In 2000, he and fellow drummer Jim Keltner brought out an album – Charlie Watts/Jim Keltner Project – that was described in the Sunday Herald as “the most challenging Rolling Stones pet-project for years ... the added elements of ambience, techno and jazz make for an intriguing and involving listen”.

He also loved classic cars. It didn’t matter that he never passed his driving test: the quiet, eccentric drummer just loved to look at the likes of his 1936 Alfa Romeo.

He had survived throat cancer in 2004, but in recent times his health worsened.

Will the Rolling Stones survive without Charlie Watts? Variety Magazine once wrote: “Sitting at a minimalist kit and moving even more minimally with his casual jazz grip, he looks like the mild-mannered banker who no one in the heist movie realises is the guy actually blowing up the vault.”

It’s true.
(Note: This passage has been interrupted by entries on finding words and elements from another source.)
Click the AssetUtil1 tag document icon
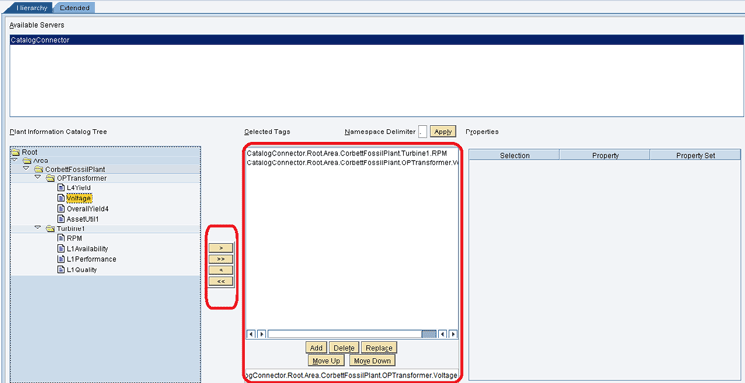The width and height of the screenshot is (745, 383). (x=60, y=219)
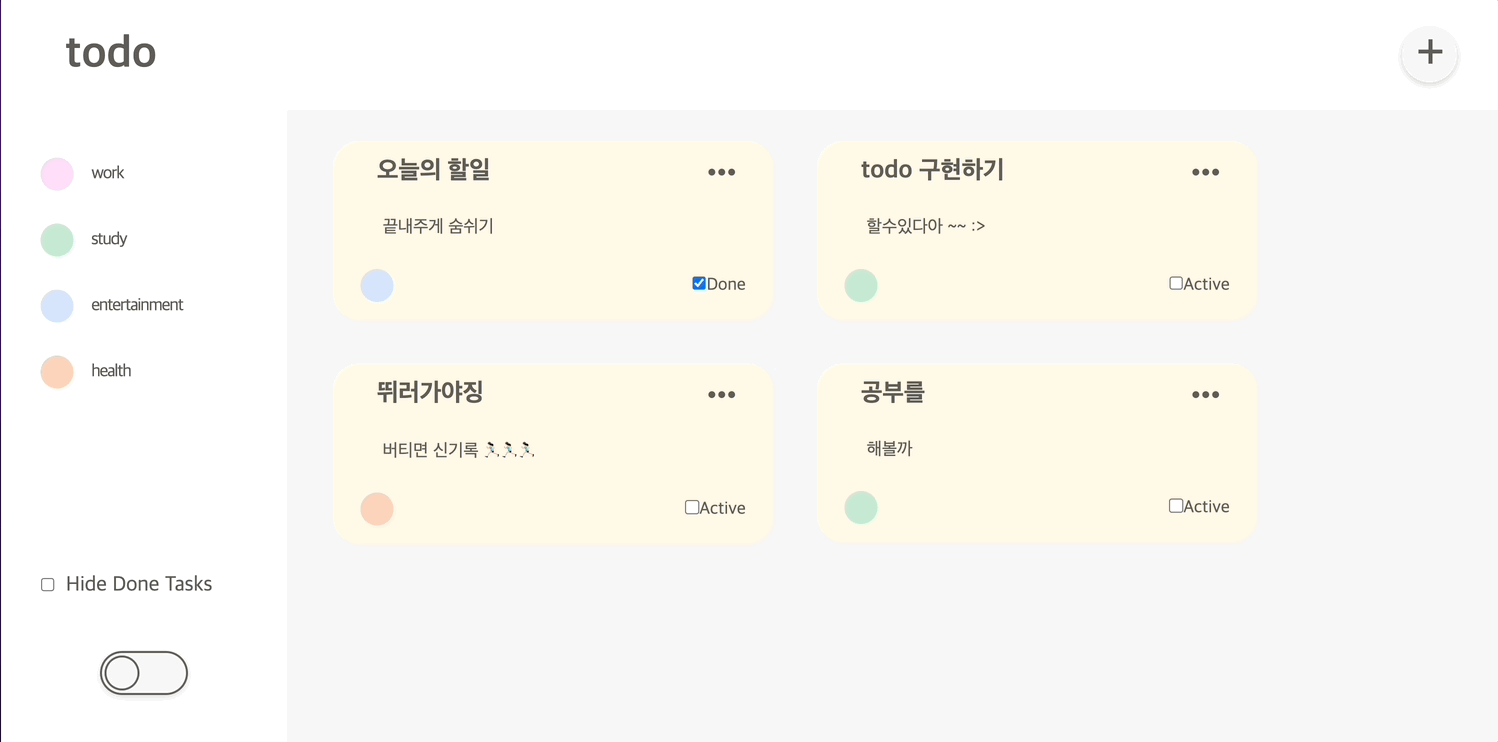The image size is (1498, 742).
Task: Open three-dot menu on 공부를 card
Action: [x=1205, y=395]
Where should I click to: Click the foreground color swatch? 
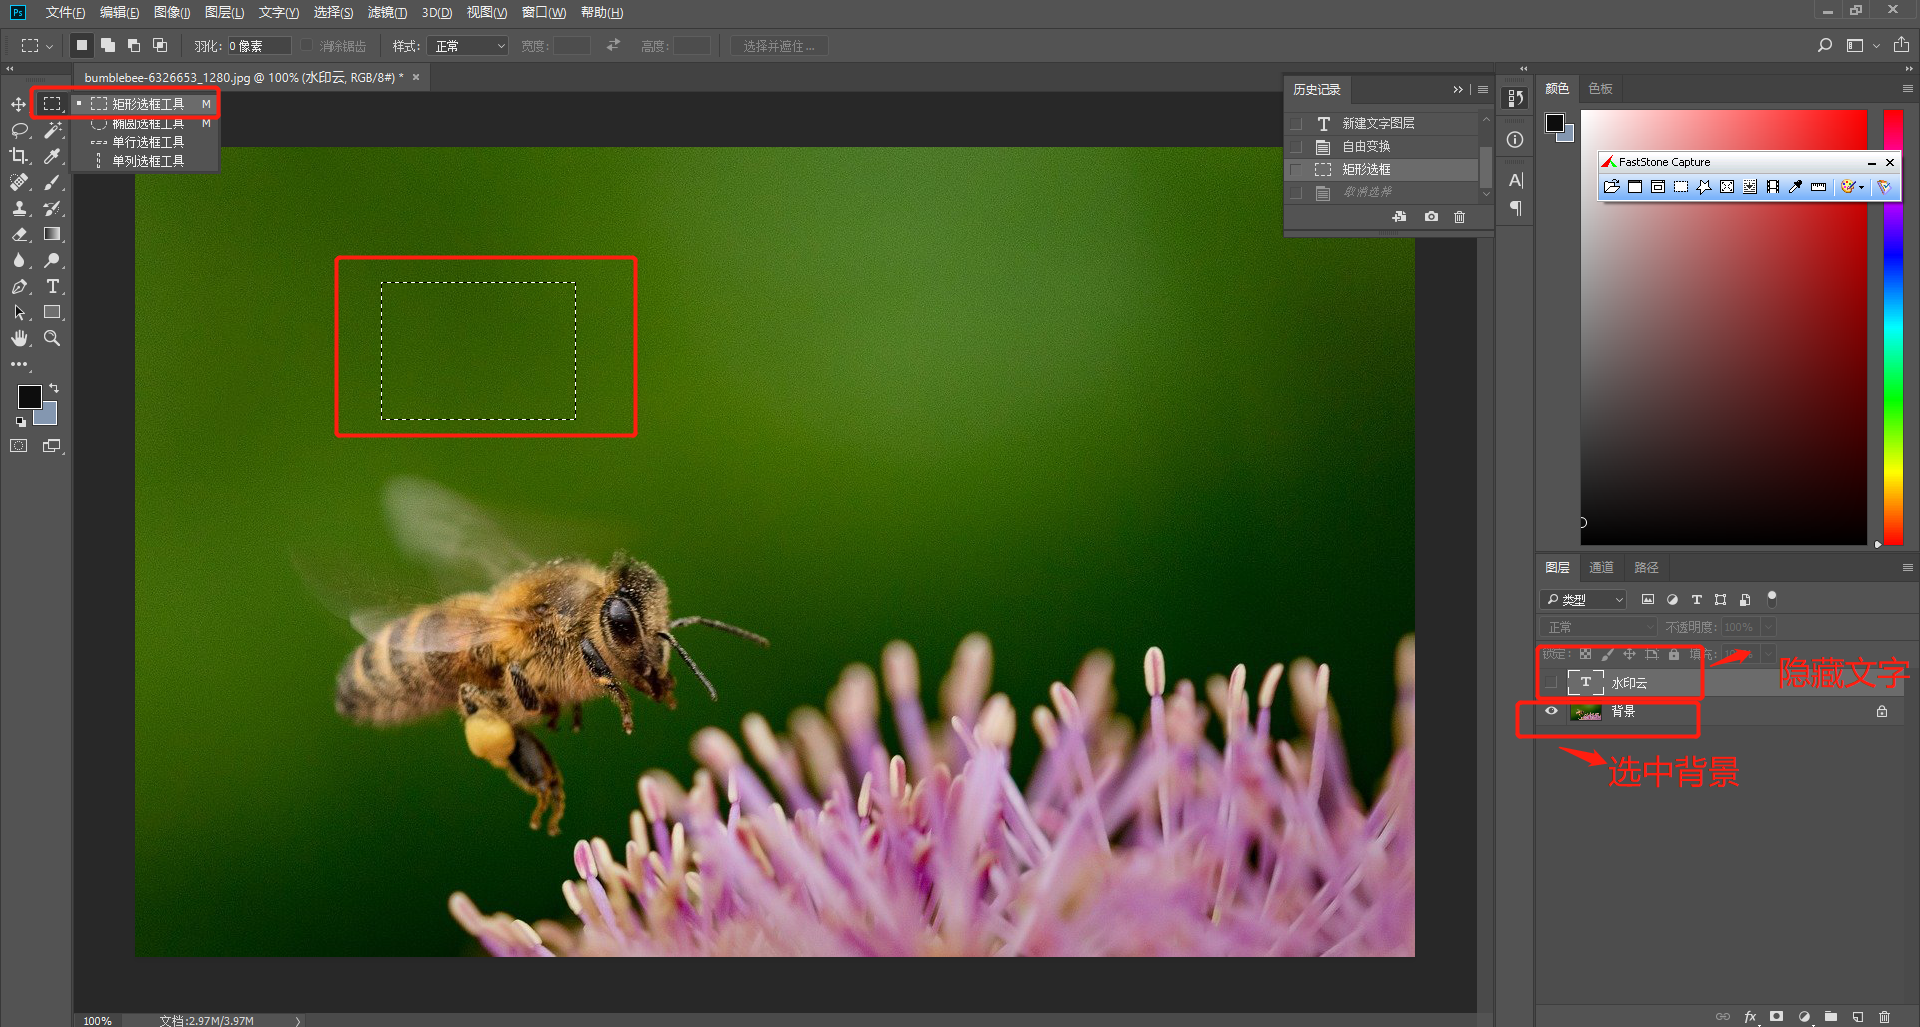29,397
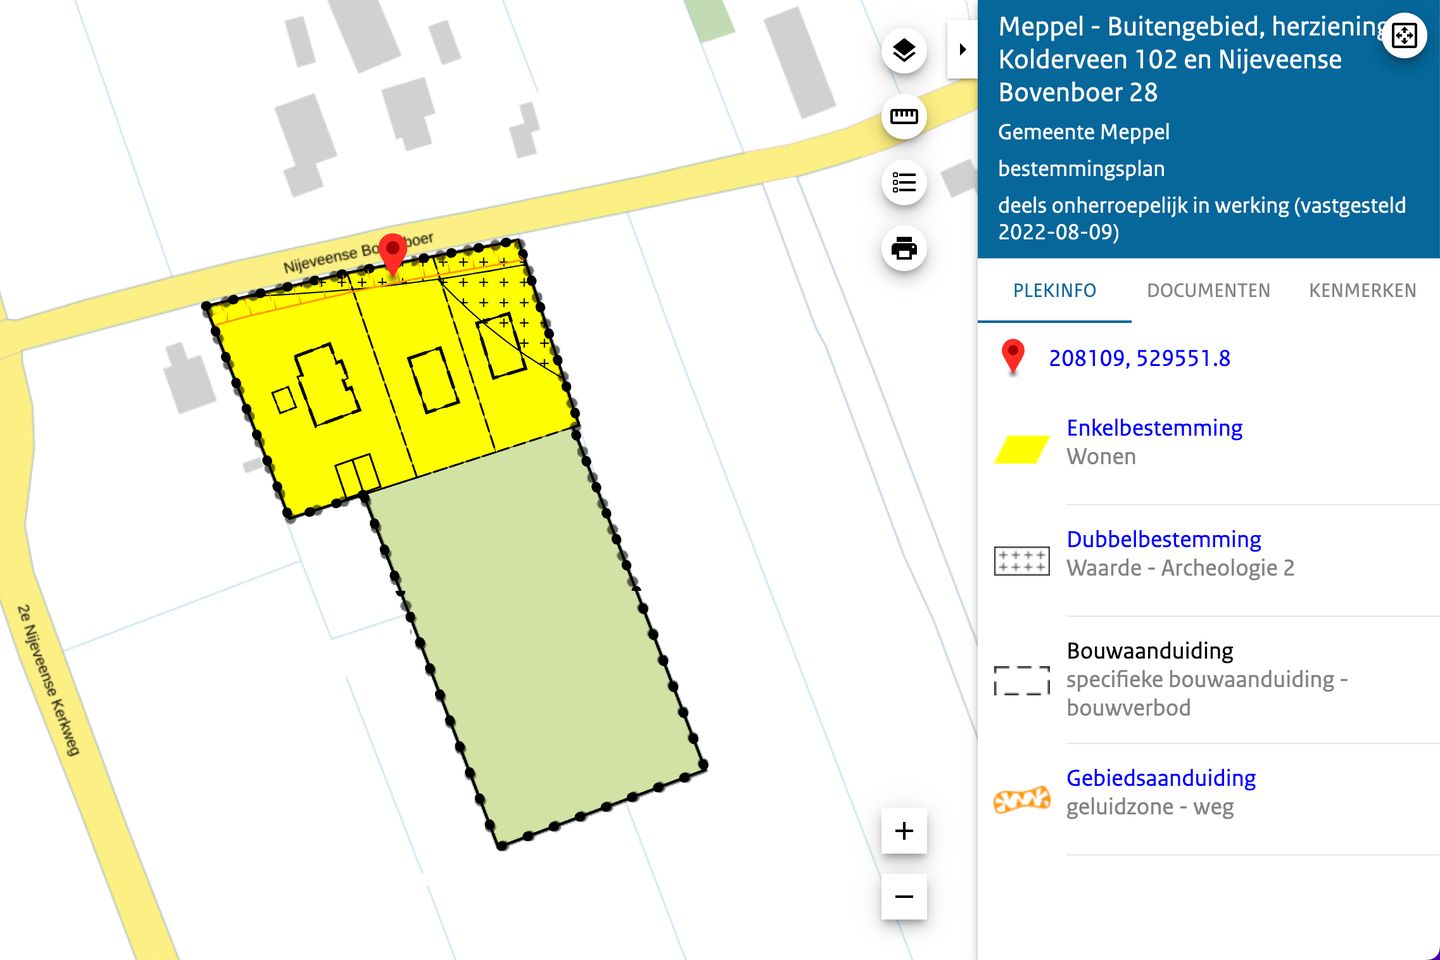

Watts may have focused on unfussy backbeats and old-style swing, but the quintessential jazzman, the unlikely rock star, filled the lead role in the Rolling Stones.

As Richards noted in his memoirs: “Charlie Watts has always been the bed that I lie on musically”. He continued: “If it hadn’t been for Charlie, I would never have been able to expand and develop ... there’s tremendous personality and subtlety in his playing.” Richards added: “The way he stretches out the beat and what we do on top of that is a secret of the Stones sound”.

Charlie Watts is survived by his wife, daughter Seraphina, and granddaughter Charlotte.